What an increase in status; not for us to impress others with, but to be saved, and to better serve others.

 

Paul says, 26 for in Christ Jesus you are all sons of God, (and daughters, children) through faith. 27 For as many of you as were baptized into Christ have put on Christ.  29 And if you are Christ's, then … heirs according to promise… So you are no longer a slave, but a son, and if a son, then an heir through God.

 

He has taken us from slaves to sin and death, to being the blessed and forgiven children of God, to being inheritors of Heavenly glory.

 

As loving parents, we want to leave something for our children, after we leave this life and enter the glory of the next.

 

With everything getting to be so expensive, it’s getting harder to pass on any wealth to our children. 

 

You may or may not have earthly wealth to pass onto your children, but if you’ve loved them with a true and godly love, then you’ve left a legacy for them.

 

If you’ve shared the love and Word of Christ with them, then in spite of your sins and shortcomings, you’ve left them a fortune, the wealth that never becomes obsolete. 

 

As 1 Peter 1:4 says, an inheritance that can never perish, spoil or fade, kept in heaven for you. 

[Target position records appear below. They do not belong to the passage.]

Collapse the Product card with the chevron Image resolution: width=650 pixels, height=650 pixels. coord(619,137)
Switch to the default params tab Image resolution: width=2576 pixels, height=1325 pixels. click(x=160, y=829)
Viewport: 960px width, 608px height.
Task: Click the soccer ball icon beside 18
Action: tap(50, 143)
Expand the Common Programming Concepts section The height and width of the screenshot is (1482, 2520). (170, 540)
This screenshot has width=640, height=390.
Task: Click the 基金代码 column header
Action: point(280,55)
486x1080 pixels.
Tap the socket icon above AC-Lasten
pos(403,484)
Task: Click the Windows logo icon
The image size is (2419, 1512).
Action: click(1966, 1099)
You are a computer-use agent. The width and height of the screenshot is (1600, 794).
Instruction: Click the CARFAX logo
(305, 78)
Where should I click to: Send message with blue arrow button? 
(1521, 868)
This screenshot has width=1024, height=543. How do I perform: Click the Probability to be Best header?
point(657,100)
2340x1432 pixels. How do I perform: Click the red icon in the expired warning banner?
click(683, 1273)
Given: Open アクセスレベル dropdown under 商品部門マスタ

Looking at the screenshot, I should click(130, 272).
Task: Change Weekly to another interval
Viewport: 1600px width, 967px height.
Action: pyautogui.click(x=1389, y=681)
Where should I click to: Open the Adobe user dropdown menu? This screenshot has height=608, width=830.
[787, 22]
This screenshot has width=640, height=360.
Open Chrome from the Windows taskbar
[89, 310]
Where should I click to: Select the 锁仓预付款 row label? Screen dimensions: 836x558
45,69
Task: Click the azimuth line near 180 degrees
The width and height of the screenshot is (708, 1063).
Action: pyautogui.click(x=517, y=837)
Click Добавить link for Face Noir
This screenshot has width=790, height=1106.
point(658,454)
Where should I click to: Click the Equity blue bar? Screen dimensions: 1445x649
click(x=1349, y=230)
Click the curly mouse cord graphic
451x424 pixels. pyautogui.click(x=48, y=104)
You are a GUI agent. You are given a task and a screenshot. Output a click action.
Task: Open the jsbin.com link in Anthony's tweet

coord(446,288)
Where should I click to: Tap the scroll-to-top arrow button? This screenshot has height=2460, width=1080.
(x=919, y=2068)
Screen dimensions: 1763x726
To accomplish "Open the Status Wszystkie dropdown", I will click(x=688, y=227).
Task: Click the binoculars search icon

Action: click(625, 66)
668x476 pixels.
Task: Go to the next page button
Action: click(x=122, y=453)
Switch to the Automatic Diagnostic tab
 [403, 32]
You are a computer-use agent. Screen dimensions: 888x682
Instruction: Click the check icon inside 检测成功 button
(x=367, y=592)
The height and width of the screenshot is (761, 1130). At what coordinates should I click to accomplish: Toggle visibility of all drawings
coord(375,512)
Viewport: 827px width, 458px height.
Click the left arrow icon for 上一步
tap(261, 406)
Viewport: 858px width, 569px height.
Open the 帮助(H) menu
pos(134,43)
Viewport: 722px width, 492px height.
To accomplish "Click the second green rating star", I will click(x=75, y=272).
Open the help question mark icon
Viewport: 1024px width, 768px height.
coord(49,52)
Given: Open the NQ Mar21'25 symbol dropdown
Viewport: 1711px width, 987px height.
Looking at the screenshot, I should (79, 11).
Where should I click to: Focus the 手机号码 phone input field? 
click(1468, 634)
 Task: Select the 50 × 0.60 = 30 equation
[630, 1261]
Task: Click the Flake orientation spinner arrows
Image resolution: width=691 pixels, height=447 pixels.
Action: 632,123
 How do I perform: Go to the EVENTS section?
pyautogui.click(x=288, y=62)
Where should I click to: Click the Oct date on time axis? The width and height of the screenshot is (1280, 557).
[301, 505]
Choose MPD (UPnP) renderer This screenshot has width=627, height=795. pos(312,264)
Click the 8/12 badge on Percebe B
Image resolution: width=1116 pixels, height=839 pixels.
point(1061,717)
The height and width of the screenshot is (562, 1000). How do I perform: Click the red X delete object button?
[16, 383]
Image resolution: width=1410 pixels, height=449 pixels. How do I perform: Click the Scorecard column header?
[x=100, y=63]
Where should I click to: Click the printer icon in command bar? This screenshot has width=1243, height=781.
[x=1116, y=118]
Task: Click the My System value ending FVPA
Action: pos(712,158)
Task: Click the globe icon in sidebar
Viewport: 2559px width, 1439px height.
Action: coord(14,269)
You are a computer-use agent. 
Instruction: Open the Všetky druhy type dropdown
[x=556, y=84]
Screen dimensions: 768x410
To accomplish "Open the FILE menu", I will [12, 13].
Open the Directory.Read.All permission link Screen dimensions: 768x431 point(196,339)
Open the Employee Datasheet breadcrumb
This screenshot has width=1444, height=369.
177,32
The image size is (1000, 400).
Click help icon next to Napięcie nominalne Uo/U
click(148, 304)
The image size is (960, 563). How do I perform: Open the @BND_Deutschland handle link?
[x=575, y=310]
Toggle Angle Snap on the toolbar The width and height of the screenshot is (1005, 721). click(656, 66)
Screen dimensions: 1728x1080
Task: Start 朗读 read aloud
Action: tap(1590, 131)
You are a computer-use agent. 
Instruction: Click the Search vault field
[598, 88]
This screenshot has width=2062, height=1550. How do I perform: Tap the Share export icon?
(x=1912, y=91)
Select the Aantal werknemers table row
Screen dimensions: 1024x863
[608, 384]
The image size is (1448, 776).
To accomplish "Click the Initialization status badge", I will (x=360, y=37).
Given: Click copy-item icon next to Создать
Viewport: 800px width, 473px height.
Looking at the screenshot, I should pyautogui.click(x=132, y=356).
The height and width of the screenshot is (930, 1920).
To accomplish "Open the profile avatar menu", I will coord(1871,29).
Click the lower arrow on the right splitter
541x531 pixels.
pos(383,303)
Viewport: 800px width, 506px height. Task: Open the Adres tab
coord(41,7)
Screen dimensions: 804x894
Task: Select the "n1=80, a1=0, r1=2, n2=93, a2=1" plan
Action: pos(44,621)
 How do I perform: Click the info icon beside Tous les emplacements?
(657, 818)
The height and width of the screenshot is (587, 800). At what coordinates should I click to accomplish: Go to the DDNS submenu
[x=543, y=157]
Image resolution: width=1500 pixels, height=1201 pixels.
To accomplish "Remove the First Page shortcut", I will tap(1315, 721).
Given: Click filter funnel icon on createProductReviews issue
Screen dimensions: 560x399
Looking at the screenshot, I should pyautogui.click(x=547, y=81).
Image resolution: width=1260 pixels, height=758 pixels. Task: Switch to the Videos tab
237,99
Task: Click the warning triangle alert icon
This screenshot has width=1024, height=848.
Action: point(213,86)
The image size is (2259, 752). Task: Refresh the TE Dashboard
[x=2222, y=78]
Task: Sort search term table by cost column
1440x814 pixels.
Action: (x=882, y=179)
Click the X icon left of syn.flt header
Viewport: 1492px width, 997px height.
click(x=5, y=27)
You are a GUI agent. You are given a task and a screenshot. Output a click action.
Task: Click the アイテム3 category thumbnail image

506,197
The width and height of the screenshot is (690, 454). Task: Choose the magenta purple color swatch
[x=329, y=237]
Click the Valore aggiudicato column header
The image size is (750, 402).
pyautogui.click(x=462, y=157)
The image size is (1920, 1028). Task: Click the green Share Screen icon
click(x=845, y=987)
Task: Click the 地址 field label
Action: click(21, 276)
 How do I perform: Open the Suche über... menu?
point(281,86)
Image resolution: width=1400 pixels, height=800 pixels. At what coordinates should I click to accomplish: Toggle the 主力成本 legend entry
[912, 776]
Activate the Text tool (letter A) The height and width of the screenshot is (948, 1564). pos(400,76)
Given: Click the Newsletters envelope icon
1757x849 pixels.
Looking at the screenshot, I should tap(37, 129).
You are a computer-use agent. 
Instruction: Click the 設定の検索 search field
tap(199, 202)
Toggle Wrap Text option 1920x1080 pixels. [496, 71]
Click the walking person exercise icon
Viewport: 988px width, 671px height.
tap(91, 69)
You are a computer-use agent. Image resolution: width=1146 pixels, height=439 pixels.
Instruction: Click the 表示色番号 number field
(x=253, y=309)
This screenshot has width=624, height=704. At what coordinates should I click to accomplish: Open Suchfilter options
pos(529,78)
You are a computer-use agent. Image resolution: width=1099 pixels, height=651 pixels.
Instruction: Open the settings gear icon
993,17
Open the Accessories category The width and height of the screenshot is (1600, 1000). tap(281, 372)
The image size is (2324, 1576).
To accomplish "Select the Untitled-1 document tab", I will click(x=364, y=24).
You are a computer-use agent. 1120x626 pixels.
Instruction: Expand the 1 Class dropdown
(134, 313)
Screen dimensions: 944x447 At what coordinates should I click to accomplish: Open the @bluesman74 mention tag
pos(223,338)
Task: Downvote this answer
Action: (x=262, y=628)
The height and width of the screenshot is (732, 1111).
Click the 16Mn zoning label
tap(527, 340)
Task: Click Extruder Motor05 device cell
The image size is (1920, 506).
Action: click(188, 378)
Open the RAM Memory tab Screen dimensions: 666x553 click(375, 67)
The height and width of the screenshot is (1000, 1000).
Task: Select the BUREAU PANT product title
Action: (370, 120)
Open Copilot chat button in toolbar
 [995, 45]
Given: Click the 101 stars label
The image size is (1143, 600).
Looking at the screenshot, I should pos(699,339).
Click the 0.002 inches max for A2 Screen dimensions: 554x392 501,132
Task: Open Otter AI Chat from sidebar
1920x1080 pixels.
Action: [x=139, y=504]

Through His Son, God has given His faithful, baptized children an eternal fortune; an abundance of grace, love, mercy, peace, joy, and every heavenly blessing.

 

All put together, they equal, everlasting glory for you and me and all God’s children. 

 

May the eternal treasures of the Gospel, be the greatest, most impacting and life-changing inheritance that we give to our children.

 

And may knowing Christ and making Him known, be the treasure we share with all.

 

And as we do, may God’s peace, which passes understanding, guard our hearts and minds, in Christ Jesus, who has made us the dear children of our Heavenly Father. Amen.